How to set the air supply and return air outlets in the clean room of the factory?
1. For non-unidirectional flow clean rooms with high cleanliness requirements or clean rooms with a relatively large aspect ratio, the air supply form with small air volume and more air outlets should be used as much as possible; and the return air outlet should also be selected for small air volume and more return air outlets. Program.

2. For a clean room with a cleanliness of class 1000, use the form of double-sided lower return air. For clean rooms with a cleanliness level lower than 1000, when the width of the clean room is not more than 3m, the bottom return air on one side can be used; when the width of the clean room is greater than 3m, the bottom return air on both sides should be used; when the width of the clean room is large, if When the lower return air on both sides cannot meet the airflow organization requirements, a return air outlet (in the form of return air columns, etc.) should be added at 1/2 the width of the clean room to reduce the vortex area.

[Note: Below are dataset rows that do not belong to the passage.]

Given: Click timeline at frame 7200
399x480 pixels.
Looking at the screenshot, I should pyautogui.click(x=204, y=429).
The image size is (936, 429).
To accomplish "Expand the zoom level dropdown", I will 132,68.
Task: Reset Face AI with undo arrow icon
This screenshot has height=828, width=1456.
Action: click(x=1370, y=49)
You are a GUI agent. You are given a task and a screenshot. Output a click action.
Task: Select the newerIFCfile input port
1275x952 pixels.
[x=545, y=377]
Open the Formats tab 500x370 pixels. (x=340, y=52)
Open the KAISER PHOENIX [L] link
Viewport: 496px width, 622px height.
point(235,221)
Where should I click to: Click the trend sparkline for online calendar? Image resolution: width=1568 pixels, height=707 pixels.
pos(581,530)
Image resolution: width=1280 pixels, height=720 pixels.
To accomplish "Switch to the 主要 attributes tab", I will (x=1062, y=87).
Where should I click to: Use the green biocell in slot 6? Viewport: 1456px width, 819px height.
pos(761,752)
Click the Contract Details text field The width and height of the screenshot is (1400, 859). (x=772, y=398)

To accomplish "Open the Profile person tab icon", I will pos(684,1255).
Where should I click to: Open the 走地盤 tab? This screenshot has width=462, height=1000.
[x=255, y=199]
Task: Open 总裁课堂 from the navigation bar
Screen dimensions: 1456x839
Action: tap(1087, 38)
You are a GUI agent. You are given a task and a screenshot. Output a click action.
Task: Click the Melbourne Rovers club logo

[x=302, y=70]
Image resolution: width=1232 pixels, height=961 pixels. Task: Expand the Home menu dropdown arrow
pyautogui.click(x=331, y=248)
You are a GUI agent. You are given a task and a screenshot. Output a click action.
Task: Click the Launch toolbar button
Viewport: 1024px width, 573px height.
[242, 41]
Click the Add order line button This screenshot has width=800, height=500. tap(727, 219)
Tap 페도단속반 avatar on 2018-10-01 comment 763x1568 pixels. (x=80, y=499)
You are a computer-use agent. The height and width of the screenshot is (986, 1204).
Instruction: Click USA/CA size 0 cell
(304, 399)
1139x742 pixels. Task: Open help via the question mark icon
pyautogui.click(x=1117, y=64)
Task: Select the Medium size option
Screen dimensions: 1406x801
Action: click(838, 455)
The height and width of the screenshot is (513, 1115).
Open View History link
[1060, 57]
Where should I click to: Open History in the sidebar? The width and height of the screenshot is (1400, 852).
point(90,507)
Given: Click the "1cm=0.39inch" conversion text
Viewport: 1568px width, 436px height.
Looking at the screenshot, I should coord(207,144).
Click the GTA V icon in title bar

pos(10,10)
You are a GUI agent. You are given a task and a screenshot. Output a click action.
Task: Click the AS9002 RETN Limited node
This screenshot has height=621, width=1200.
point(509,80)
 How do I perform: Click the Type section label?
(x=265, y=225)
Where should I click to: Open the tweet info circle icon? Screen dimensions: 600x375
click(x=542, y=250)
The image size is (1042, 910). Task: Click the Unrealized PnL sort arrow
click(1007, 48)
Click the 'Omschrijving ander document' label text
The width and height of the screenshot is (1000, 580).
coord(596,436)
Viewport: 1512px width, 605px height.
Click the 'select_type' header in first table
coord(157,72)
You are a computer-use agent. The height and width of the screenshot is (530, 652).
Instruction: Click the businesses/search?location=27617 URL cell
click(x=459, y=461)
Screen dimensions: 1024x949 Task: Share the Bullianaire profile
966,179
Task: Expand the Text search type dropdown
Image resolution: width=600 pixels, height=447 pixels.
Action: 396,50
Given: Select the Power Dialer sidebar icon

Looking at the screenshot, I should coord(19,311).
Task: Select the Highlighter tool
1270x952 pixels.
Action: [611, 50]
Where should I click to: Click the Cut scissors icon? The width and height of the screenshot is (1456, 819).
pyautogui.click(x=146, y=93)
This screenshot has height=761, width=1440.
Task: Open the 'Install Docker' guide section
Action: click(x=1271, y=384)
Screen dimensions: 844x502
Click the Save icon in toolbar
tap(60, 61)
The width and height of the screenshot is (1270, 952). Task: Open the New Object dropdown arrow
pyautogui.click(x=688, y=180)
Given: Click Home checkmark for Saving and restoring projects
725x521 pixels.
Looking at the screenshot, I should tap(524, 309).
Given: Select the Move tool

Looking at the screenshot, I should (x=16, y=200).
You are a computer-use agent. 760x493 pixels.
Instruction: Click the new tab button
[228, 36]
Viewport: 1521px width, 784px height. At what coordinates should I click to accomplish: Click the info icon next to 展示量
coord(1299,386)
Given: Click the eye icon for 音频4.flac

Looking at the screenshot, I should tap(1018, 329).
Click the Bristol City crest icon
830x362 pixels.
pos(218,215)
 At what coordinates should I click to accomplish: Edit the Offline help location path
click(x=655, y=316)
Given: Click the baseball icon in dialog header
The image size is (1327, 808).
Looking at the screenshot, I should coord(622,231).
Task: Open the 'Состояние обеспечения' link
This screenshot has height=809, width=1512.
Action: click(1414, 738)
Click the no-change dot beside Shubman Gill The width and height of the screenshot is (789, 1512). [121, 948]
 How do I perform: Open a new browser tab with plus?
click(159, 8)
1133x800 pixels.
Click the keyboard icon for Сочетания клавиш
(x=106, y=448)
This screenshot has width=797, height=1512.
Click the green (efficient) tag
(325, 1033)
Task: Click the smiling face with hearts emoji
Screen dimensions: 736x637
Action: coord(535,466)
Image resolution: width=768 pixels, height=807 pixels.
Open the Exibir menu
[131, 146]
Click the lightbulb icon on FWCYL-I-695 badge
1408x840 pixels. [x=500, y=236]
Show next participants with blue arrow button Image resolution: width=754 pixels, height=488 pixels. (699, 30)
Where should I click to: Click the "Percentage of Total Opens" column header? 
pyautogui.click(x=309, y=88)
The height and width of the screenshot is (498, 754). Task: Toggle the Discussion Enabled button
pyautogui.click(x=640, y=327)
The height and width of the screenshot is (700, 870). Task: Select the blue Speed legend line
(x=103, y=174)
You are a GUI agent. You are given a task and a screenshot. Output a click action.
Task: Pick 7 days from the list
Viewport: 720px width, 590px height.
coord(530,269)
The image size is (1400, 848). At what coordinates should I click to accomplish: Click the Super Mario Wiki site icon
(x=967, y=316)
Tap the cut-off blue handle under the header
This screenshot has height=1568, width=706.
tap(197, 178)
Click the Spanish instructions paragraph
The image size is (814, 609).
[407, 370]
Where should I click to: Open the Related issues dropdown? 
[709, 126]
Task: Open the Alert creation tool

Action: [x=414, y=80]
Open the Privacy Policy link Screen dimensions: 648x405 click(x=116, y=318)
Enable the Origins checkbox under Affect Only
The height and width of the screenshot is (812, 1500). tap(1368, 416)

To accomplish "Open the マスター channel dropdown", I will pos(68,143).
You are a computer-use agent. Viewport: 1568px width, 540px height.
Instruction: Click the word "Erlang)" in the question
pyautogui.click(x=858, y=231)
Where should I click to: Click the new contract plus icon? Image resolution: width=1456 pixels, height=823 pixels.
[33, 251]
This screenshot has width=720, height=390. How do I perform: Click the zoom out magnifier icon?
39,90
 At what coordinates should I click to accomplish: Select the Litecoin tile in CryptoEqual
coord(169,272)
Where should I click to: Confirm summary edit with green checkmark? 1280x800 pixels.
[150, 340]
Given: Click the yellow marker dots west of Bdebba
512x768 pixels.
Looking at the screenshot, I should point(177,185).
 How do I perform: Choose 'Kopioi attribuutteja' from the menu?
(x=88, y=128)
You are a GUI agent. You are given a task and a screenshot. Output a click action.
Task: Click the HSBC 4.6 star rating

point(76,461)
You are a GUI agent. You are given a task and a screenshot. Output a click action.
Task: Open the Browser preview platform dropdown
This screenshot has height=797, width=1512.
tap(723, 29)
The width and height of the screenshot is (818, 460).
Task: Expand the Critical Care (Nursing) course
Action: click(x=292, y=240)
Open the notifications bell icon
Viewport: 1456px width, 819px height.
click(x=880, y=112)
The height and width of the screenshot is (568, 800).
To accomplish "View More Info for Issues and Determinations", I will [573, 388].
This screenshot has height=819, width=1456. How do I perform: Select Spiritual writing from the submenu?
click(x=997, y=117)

3. In addition, the up-sending and back-flowing air organization can be used on non-working surfaces such as clean corridors and changing rooms, but the up-sending and back-up air organization should not be used in the operation room of the clean room. If conditions permit, it is best to use the airflow organization on the non-working surface. This is because the airflow organization on the upper side and the back side has the following defects:

At a certain height, there are more large particles of 5um (because of its poor ability to follow the airflow), and the cleanliness standard is often measured by the particle concentration of 0.5um, while the particle concentration of 5um is not up to the standard. If it is a local 100-class clean room, if the upper delivery and return plan is adopted, the wind speed in the working area is often very small, which is difficult to meet the standard, and the self-cleaning time is longer. It is easy to cause a short circuit of the supply air flow, causing part of the clean air flow and fresh air. Can not participate in the dilution of the whole room. Therefore, the cleanliness and hygienic effect are reduced, and it is easy for the polluted micro-particles to pollute the operating points they pass during the ascent.

In general, the clean room is equipped with air supply and return air outlets to ensure that each area can have high clean air delivery. The return air system can quickly discharge pollutants to the outdoors. The clean room needs to be rationally laid out and piping design. Towards. In the specific planning and design of the clean room of the plant, it should be flexibly controlled according to the size of the cleanliness, the location of the process equipment and other conditions. The general principle of arranging the return air outlet is: adapt to the air outlet, cooperate with the air outlet to fully diffuse the clean air flow, fully dilute the indoor air flow, and evenly flow out of the room.